Sin embargo, Pasolini no se pone en Salò delante de la cámara como Spike Lee o Nanni Moretti. Es en estos casos (siempre hablando en términos del cine de ficción, no del documental, cuestión sobre la que surgiría otro debate distinto) en los que me surgen dudas y cuestiones éticas: ¿es lo correcto y responsable por parte del realizador-autor?, ¿o es tan solo un alarde de egocentrismo, de requerir para sí la mayor atención en el momento justo?

Se me ocurre otro ejemplo que sí considero de responsabilidad editorial. El discurso final de Charles Chaplin en El gran dictador (1940). Chaplin ya no encarna a Charlot como tal en la película, ya no es Charlot, es el sosias de Hitler (ya en ello se evidencia esta responsabilidad de la que hablo) y a la vez el humilde protagonista que permanece prácticamente mudo. Se reserva sus palabras para el final, Chaplin hace hablar por fin a su eterno personaje (en su forma más parecida al original, aunque ya no lo sea) para pronunciar uno de los más bellos discursos pacifistas jamás escritos.

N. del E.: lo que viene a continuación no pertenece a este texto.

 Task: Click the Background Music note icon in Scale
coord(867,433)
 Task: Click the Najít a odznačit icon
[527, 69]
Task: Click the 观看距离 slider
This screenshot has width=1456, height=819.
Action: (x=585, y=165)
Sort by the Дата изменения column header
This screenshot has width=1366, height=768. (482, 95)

En el contexto de la Segunda Guerra Mundial, este paso adelante contra el nazismo por parte de Chaplin fue muy bien considerado, sin embargo, con la posguerra y el inicio de la Guerra Fría (así como el hecho de que el discurso se vinculase con ciertos actos propagandísticos de izquierda), propició la caída en desgracia del genio en Estados Unidos. Algo más de una década después, debería abandonar el país, acosado y acusado por comunista.

En el polo opuesto del compromiso en el discurso audiovisual, se me ocurren las intervenciones de Pedro Almodóvar en sus primeras películas, protagonizando escenas de relleno a mayor gloria de su ego en Laberinto de pasiones (1982), Qué he hecho yo para merecer esto (1984), o Matador (1985). También se me ocurren los casos de todos esos cineastas en su mayoría novatos que gustan de realizar cameos a la usanza de Hitchcock. (Lo que empezó siendo una cuestión de “rellenar el cuadro” para el maestro y después una seña indiscutible de su estilo, como la firma de un cuadro, ¿qué representa en su larga saga de imitadores?).

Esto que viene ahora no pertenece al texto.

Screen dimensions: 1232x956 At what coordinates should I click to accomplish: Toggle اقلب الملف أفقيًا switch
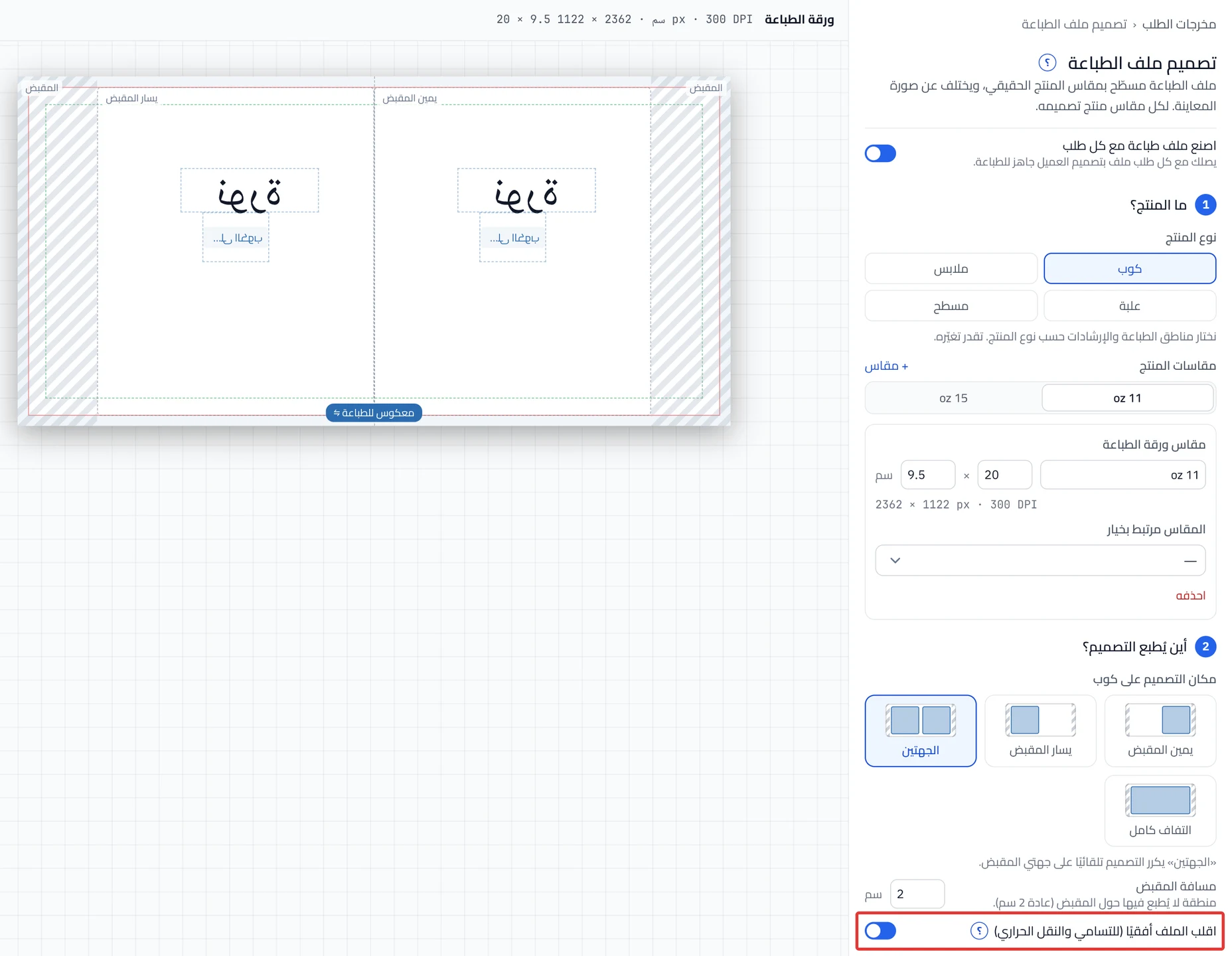tap(880, 931)
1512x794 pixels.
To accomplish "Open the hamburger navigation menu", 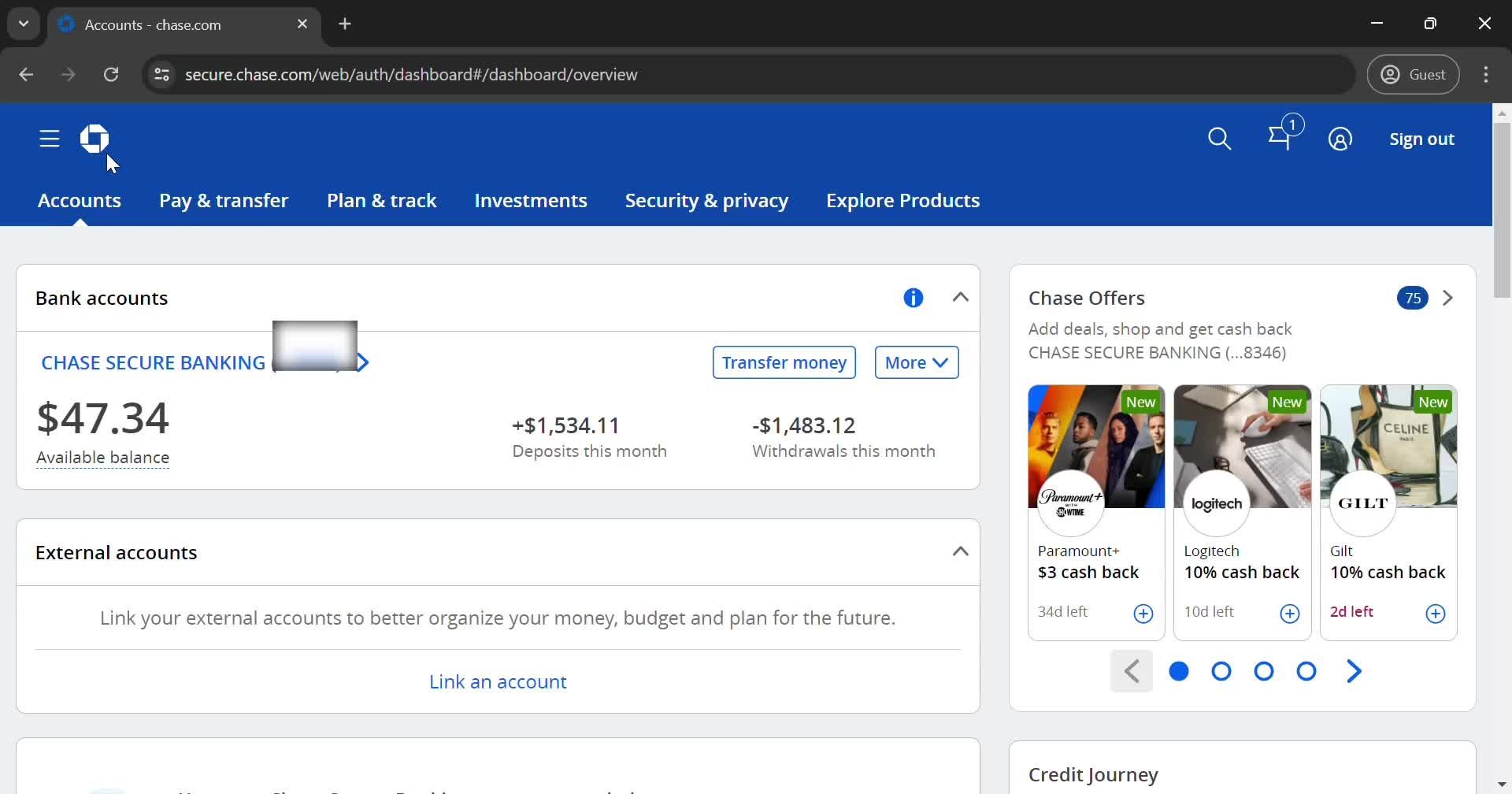I will coord(50,139).
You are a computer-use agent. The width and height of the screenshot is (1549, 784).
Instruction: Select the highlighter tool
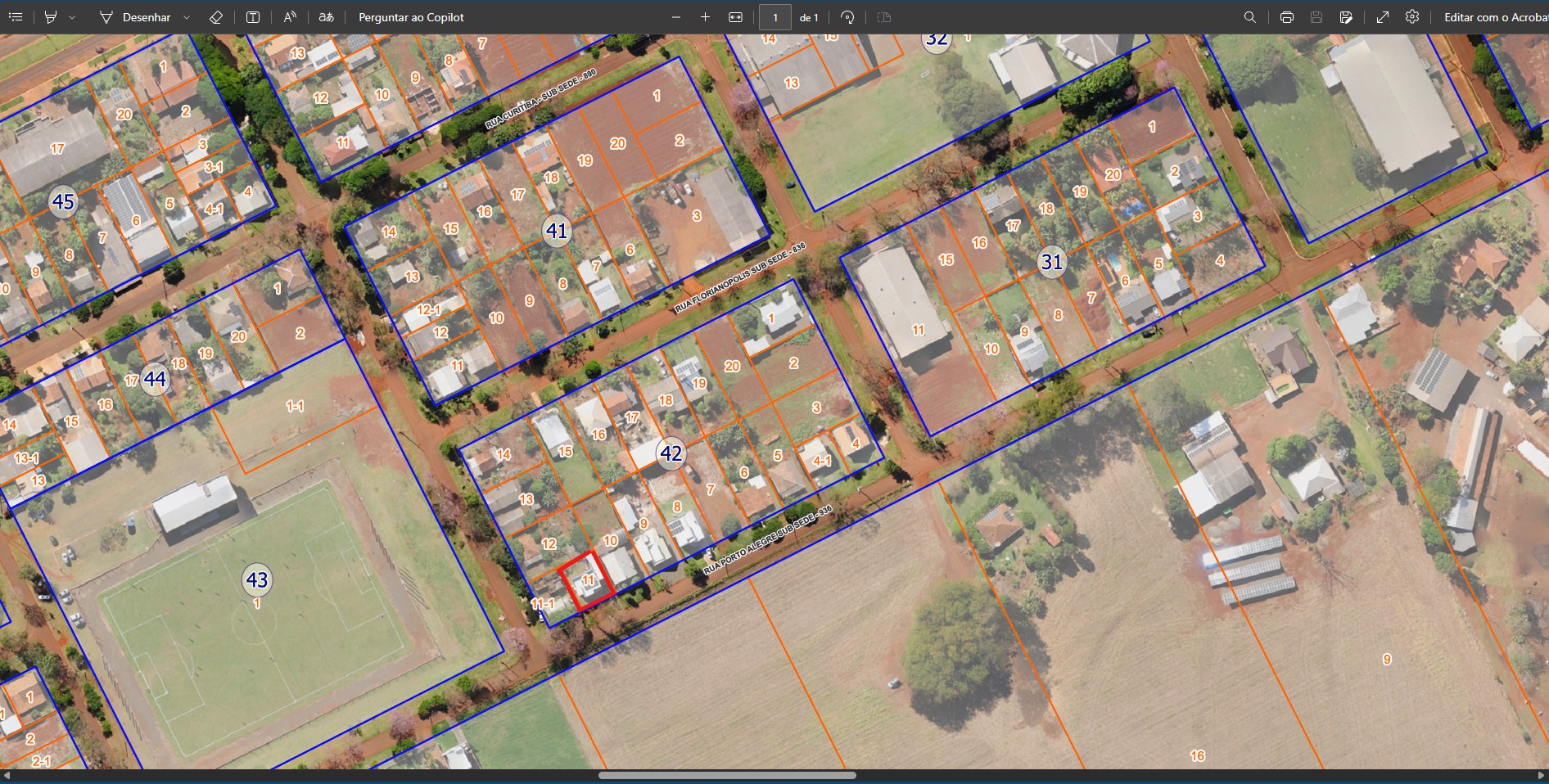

Se me ocurren posturas intermedias como el caso de Orson Welles y Woody Allen, así como François Truffaut-actor o el caso del cameo de Luis Buñuel en Un perro andaluz (1928), que podría interpretarse de distintas formas… Se me ocurren otros casos debatibles, como los impulsos actorales de Roman Polanski o los afanes oliverianos del otrora reverenciado Kenneth Branagh. Siguiendo esta línea, me gustaría plantear las creaciones de actores que desean probar suerte como directores (sea Klaus Kinski con Paganini (1989), Al Pacino, Tom Hanks, Ben Affleck, o el ejemplo reciente de Angelina Jolie), ¿es ético hacerlo, en el caso de estos últimos sobre todo, en los que se han fraguado una imagen comercial dentro del star system? ¿Desean ser acaso más reconocidos o respetados? Se puede sacar mucha punta a muchos casos.

A modo de conclusión, retomando las riendas iniciales, ¿se puede hablar de responsabilidad editorial cuando un autor decide ponerse delante de las cámaras cuando su discurso es o puede ser problemático? ¿Se trata, por el contrario, de una cuestión de ego y afán de protagonismo? ¿O simplemente una consecuencia de su formación actoral previa? ¿Qué motivación psicológica lleva a un autor a querer ser protagonista de una de sus obras, o de una parte fundamental de ellas? ¿Y a la inversa? El debate está servido.